The real problem is you don’t know which hop is failing: DNS, TLS handshake, proxy path, or your own connection pool.

1) Split timeout into 4 hops

A Go request to OpenAI usually goes through:

  1. DNS resolution
  2. TCP connect + TLS handshake
  3. Proxy forwarding (if any)
  4. Request/response I/O (including streaming)

If you only look at context deadline exceeded, you are blind.

2) Add minimal observability with httptrace

Use a reusable http.Client with explicit transport timeouts and httptrace hooks.

// key knobs only
tr := &http.Transport{
  Proxy:                 http.ProxyFromEnvironment,
  TLSHandshakeTimeout:   5 * time.Second,
  ResponseHeaderTimeout: 30 * time.Second,
  IdleConnTimeout:       90 * time.Second,
  MaxIdleConns:          200,
  MaxIdleConnsPerHost:   50,
  MaxConnsPerHost:       100,
}
client := &http.Client{Transport: tr, Timeout: 45 * time.Second}

Log DNS/TLS/connect events so you can identify the failing stage in minutes.

3) Troubleshooting order (practical)

DNS timeout

Symptoms: lookup api.openai.com: i/o timeout

dig api.openai.com
nslookup api.openai.com

Fix: stable resolver, explicit DNS config in containers, reuse client.

TLS handshake timeout

Symptoms: net/http: TLS handshake timeout

openssl s_client -connect api.openai.com:443 -servername api.openai.com -brief
curl -v --connect-timeout 5 https://api.openai.com/v1/models

Fix: verify proxy TLS behavior and cert chain; don’t just increase timeout blindly.

Proxy jitter

Fix: compare direct vs proxy success rate, add health checks, retry idempotent requests only.

Connection pool starvation

Fix: one long-lived client per process, tune pool sizes, always close response body.
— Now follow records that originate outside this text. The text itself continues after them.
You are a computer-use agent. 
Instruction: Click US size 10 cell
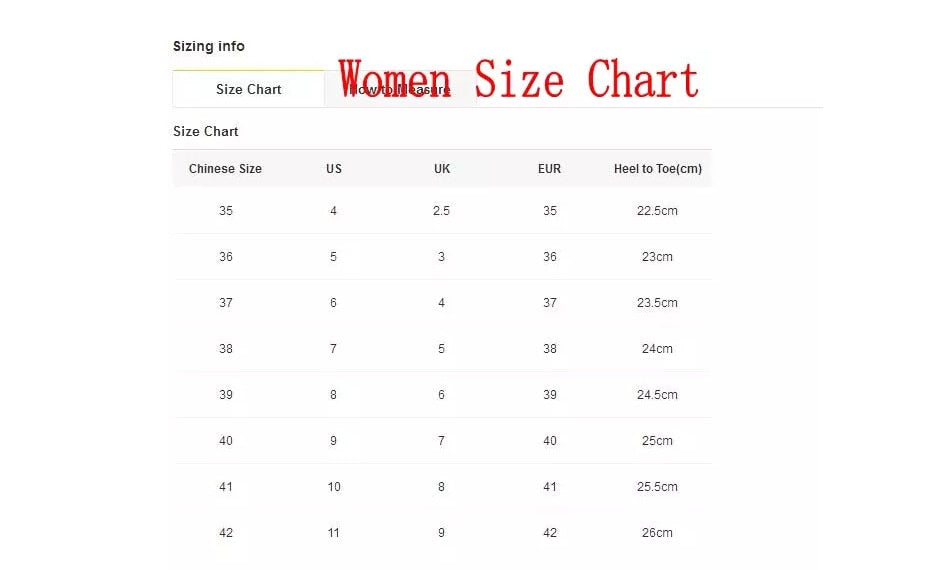[x=334, y=487]
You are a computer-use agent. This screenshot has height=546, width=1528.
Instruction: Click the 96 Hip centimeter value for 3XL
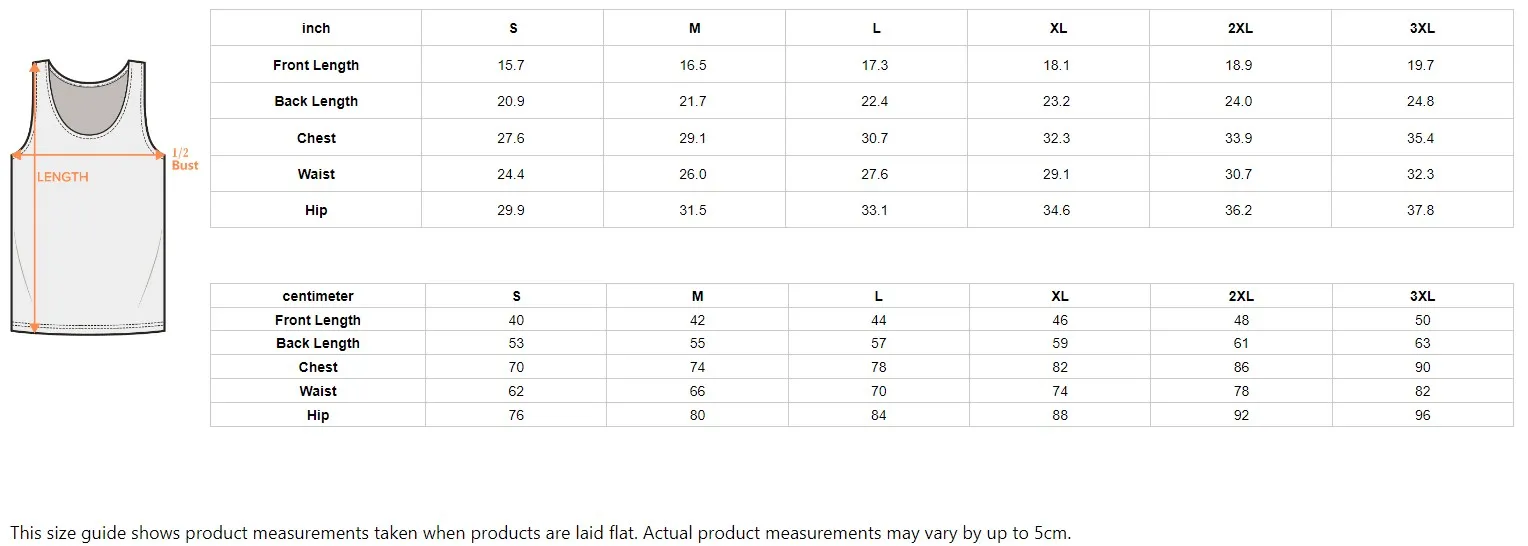pyautogui.click(x=1422, y=415)
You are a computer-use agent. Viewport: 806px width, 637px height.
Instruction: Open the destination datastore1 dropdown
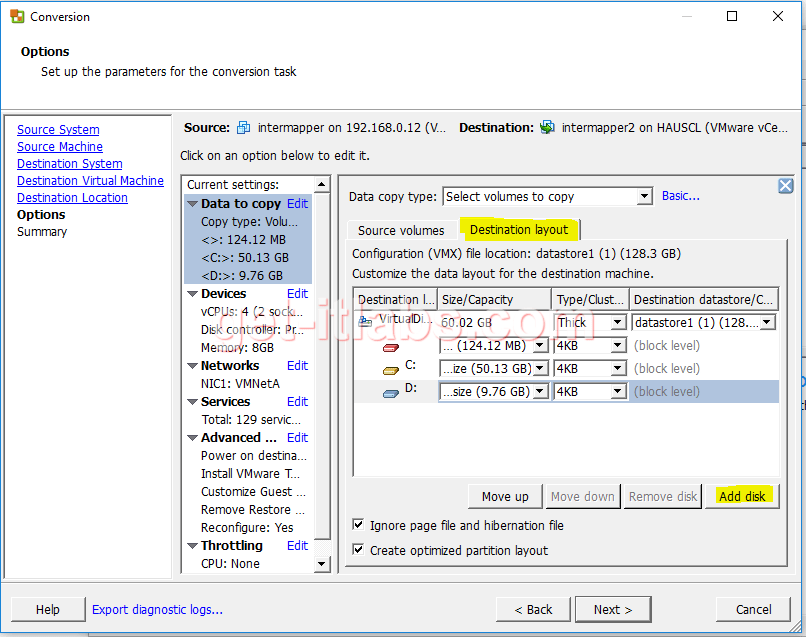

4) Conservative baseline config

  • Dial timeout: 3s
  • TLS handshake: 5s
  • Response header timeout: 30s
  • Client timeout: 45s
  • MaxConnsPerHost: 100
  • MaxIdleConnsPerHost: 50

5) Final takeaway

Timeouts are rarely random. Break the path, instrument each hop, and fix the bottleneck instead of retrying blindly.